[Task details]:
Set down the data that follows, exactly and completely.
Dataset entries Start Marker
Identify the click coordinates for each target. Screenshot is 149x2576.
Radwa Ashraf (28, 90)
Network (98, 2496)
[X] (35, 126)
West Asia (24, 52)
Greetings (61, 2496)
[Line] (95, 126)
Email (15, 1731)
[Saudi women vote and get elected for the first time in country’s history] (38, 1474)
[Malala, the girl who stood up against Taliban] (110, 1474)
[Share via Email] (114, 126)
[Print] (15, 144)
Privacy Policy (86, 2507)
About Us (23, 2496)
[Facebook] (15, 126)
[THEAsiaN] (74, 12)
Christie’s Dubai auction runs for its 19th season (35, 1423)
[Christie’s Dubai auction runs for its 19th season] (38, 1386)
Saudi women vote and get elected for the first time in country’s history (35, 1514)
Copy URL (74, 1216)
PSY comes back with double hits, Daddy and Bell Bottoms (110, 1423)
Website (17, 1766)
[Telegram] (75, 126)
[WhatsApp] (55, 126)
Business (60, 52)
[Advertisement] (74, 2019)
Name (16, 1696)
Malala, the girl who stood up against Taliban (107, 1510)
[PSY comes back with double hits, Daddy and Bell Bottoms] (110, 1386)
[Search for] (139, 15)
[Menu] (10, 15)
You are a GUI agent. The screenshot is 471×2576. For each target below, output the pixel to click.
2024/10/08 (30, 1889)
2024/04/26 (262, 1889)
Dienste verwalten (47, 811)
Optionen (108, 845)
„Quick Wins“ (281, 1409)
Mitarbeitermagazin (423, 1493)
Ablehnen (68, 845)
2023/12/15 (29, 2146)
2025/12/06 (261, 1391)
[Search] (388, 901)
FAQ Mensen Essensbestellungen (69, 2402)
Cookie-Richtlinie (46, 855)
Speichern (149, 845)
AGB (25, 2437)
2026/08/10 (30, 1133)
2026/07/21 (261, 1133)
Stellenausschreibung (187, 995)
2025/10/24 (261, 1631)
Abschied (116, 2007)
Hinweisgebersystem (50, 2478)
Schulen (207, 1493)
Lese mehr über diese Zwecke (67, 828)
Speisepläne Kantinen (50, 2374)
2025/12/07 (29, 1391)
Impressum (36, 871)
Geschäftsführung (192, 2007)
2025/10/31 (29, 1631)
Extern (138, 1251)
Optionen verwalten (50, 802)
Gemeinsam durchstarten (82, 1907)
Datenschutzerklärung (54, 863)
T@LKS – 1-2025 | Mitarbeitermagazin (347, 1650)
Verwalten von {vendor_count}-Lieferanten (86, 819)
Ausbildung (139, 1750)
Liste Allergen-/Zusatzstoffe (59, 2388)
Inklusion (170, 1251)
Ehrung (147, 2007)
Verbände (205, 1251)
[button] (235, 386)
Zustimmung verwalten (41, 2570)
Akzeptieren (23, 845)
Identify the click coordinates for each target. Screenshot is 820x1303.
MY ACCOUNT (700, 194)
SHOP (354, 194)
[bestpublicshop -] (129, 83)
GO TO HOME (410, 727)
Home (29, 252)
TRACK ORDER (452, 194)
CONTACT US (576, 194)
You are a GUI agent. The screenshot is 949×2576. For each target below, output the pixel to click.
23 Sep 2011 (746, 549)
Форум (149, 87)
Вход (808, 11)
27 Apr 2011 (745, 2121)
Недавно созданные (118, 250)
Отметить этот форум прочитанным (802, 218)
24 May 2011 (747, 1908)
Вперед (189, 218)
Dataset entries End Marker
[Result]:
Identify the click coordinates for each target. Screenshot is 149x2576.
Radwa Ashraf (28, 90)
Network (98, 2496)
[X] (35, 126)
West Asia (24, 52)
Greetings (61, 2496)
[Line] (95, 126)
Email (15, 1731)
[Saudi women vote and get elected for the first time in country’s history] (38, 1474)
[Malala, the girl who stood up against Taliban] (110, 1474)
[Share via Email] (114, 126)
[Print] (15, 144)
Privacy Policy (86, 2507)
About Us (23, 2496)
[Facebook] (15, 126)
[THEAsiaN] (74, 12)
Christie’s Dubai auction runs for its 19th season (35, 1423)
[Christie’s Dubai auction runs for its 19th season] (38, 1386)
Saudi women vote and get elected for the first time in country’s history (35, 1514)
Copy URL (74, 1216)
PSY comes back with double hits, Daddy and Bell Bottoms (110, 1423)
Website (17, 1766)
[Telegram] (75, 126)
[WhatsApp] (55, 126)
Business (60, 52)
[Advertisement] (74, 2019)
Name (16, 1696)
Malala, the girl who stood up against Taliban (107, 1510)
[PSY comes back with double hits, Daddy and Bell Bottoms] (110, 1386)
[Search for] (139, 15)
[Menu] (10, 15)
You are a GUI agent. The screenshot is 471×2576. For each target below, output the pixel to click.
2024/10/08 (30, 1889)
2024/04/26 (262, 1889)
Dienste verwalten (47, 811)
Optionen (108, 845)
„Quick Wins“ (281, 1409)
Mitarbeitermagazin (423, 1493)
Ablehnen (68, 845)
2023/12/15 (29, 2146)
2025/12/06 (261, 1391)
[Search] (388, 901)
FAQ Mensen Essensbestellungen (69, 2402)
Cookie-Richtlinie (46, 855)
Speichern (149, 845)
AGB (25, 2437)
2026/08/10 (30, 1133)
2026/07/21 (261, 1133)
Stellenausschreibung (187, 995)
2025/10/24 (261, 1631)
Abschied (116, 2007)
Hinweisgebersystem (50, 2478)
Schulen (207, 1493)
Lese mehr über diese Zwecke (67, 828)
Speisepläne Kantinen (50, 2374)
2025/12/07 (29, 1391)
Impressum (36, 871)
Geschäftsführung (192, 2007)
2025/10/31 (29, 1631)
Extern (138, 1251)
Optionen verwalten (50, 802)
Gemeinsam durchstarten (82, 1907)
Datenschutzerklärung (54, 863)
T@LKS – 1-2025 | Mitarbeitermagazin (347, 1650)
Verwalten von {vendor_count}-Lieferanten (86, 819)
Ausbildung (139, 1750)
Liste Allergen-/Zusatzstoffe (59, 2388)
Inklusion (170, 1251)
Ehrung (147, 2007)
Verbände (205, 1251)
[button] (235, 386)
Zustimmung verwalten (41, 2570)
Akzeptieren (23, 845)
Identify the click coordinates for each target. Screenshot is 820x1303.
MY ACCOUNT (700, 194)
SHOP (354, 194)
[bestpublicshop -] (129, 83)
GO TO HOME (410, 727)
Home (29, 252)
TRACK ORDER (452, 194)
CONTACT US (576, 194)
You are a GUI agent. The screenshot is 949×2576. For each target below, output the pixel to click.
23 Sep 2011 (746, 549)
Форум (149, 87)
Вход (808, 11)
27 Apr 2011 (745, 2121)
Недавно созданные (118, 250)
Отметить этот форум прочитанным (802, 218)
24 May 2011 (747, 1908)
Вперед (189, 218)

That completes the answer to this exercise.